UCSC researcher: Ocean acidification could have broad effects on marine ecosystems

Concern about increasing ocean acidification often focuses on its potential effects on coral reefs, but broader disruptions of biological processes in the oceans may be more significant.

That’s the message Donald Potts, a UC Santa Cruz professor of ecology and evolutionary biology — and an expert in coral reef ecology and marine biodiversity, delivered to contemporaries in a talk on “Geobiological Responses to Ocean Acidification” at the Fall Meeting of the American Geophysical Union in San Francisco on Wednesday.

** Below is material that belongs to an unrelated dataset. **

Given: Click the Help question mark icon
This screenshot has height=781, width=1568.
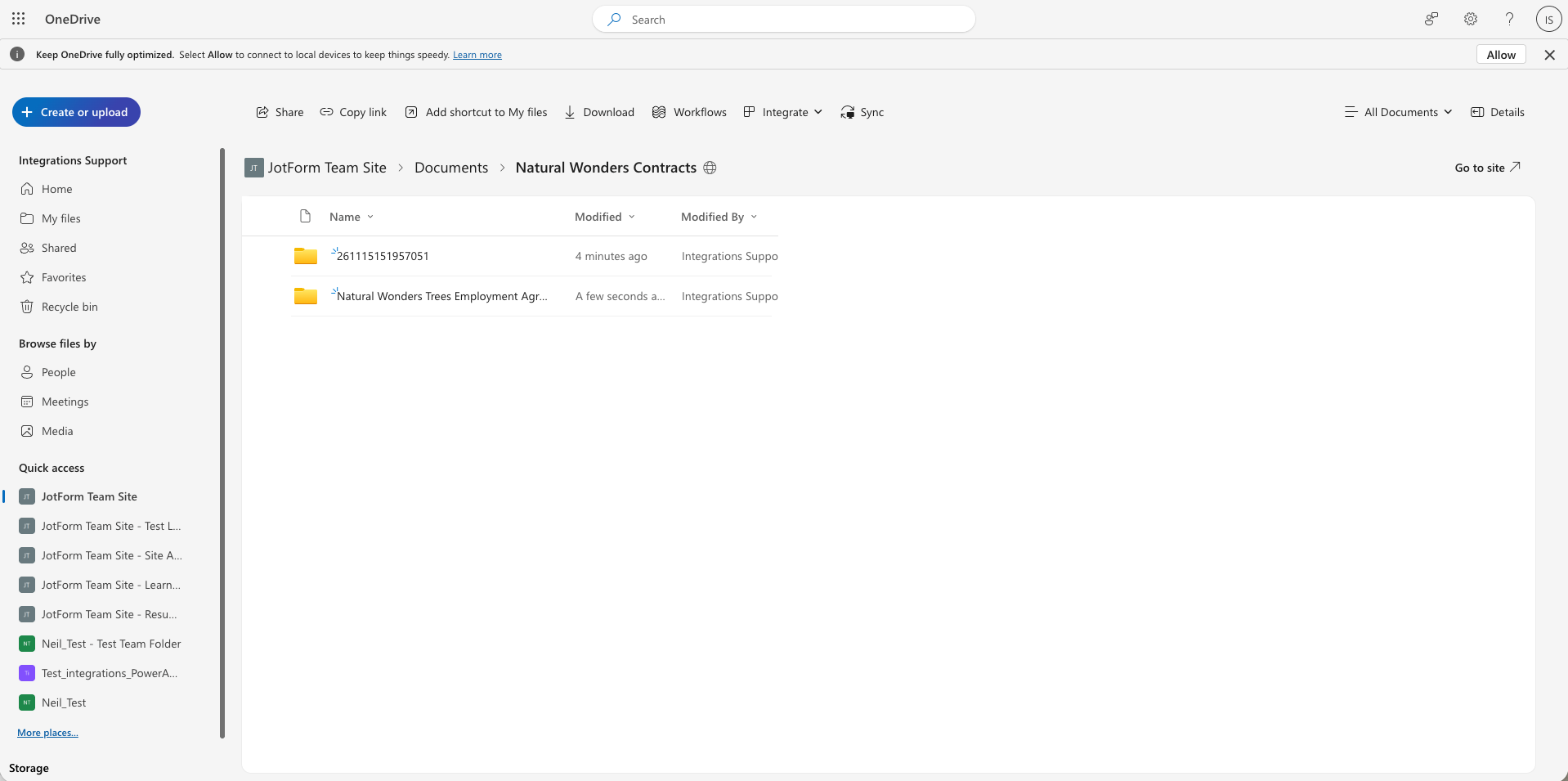Looking at the screenshot, I should tap(1509, 19).
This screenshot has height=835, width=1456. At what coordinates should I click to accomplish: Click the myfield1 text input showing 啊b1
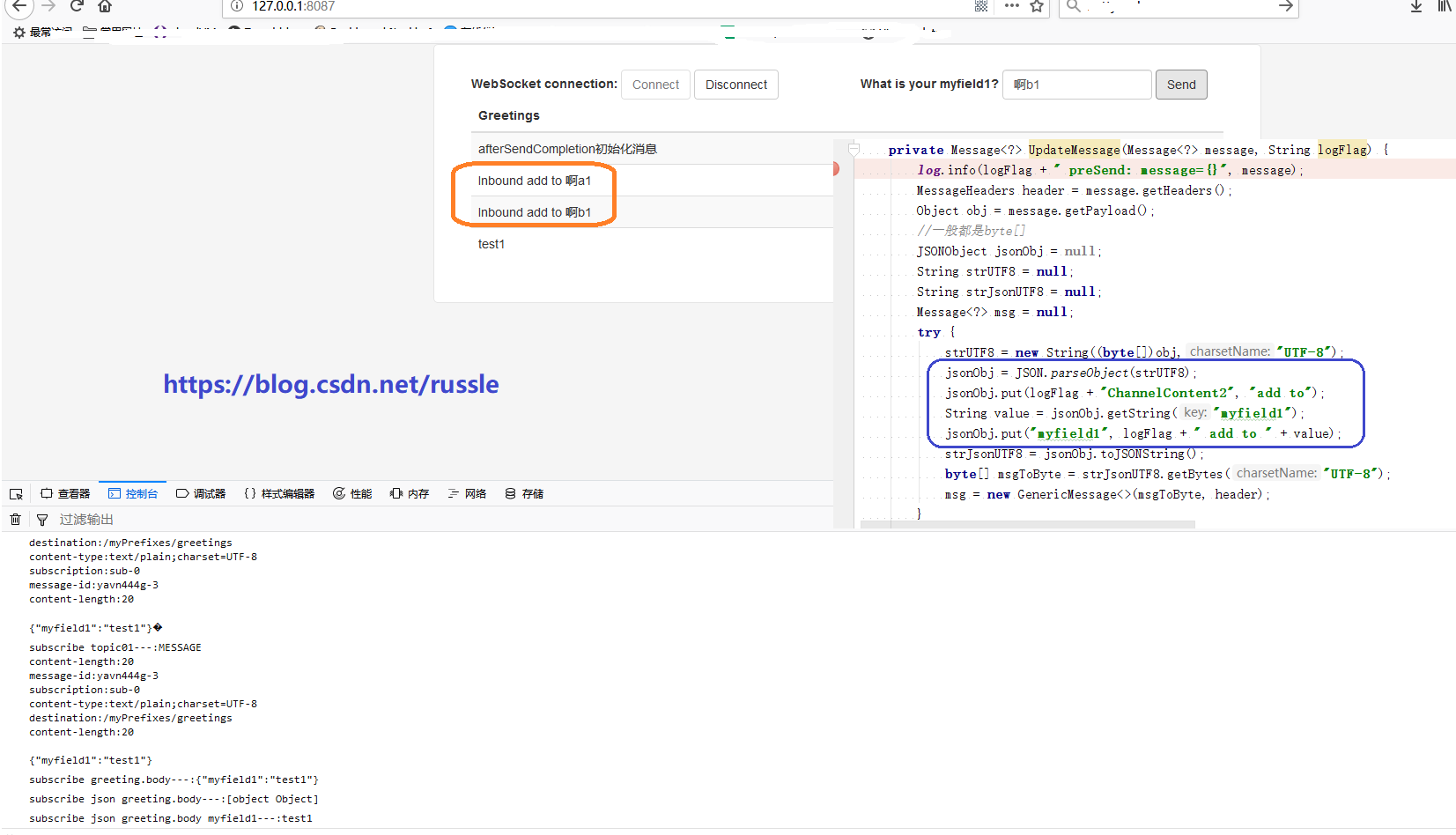coord(1076,85)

Ocean acidification is one of the side effects of the rising concentration of carbon dioxide in Earth’s atmosphere due to the burning of fossil fuels, Potter says. The oceans can absorb enormous amounts of carbon dioxide from the atmosphere, but as the gas dissolves it makes the water more acidic.



Increasing acidity can make life difficult for corals and other marine organisms that build shells and skeletons out of calcium carbonate, Potter says. Scientists fear that acidification will slow the growth of these organisms and cause calcium carbonate structures to dissolve.

Potts agrees that dissolving shells will certainly be a problem for many marine organisms, but he thinks the disruptions will run much deeper.

“It’s not just a question of coral reefs, and it’s not just a question of calcification,” Potts said in a university statement. “What we are potentially looking at are disruptions of developmental processes and of populations and communities on many scales.”

J.M. Brown, The Mercury News, 17 December 2008. Article.